(Stored data)
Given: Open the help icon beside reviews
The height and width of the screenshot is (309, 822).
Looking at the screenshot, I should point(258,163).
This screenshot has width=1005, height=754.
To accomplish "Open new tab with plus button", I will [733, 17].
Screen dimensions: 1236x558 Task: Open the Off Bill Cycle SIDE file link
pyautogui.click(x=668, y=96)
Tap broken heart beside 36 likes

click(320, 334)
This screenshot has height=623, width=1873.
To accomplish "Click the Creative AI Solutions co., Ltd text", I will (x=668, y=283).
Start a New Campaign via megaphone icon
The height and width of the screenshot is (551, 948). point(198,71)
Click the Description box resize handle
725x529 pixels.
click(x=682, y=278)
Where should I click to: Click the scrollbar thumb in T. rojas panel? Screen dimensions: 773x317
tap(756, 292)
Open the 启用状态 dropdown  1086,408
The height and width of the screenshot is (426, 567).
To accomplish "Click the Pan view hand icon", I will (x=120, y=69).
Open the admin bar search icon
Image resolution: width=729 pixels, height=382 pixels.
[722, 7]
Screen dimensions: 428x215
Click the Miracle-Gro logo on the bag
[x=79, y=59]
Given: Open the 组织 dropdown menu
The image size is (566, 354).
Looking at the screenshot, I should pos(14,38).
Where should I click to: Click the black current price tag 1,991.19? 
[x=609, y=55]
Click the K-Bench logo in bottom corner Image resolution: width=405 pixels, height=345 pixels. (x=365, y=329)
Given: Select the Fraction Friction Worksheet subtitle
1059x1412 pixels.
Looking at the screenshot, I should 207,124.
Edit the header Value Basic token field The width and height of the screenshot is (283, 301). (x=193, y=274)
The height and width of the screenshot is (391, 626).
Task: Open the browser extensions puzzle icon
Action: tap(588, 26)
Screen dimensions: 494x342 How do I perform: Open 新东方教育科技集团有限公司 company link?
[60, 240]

◆ YOUR OBJECTIVE ◆
When a line in the data contains the string "accomplish", copy that line.

◆ TASK RESPONSE ◆
To accomplish "Open new tab with plus button", I will [733, 17].
To accomplish "Click the Creative AI Solutions co., Ltd text", I will (x=668, y=283).
To accomplish "Click the Pan view hand icon", I will (x=120, y=69).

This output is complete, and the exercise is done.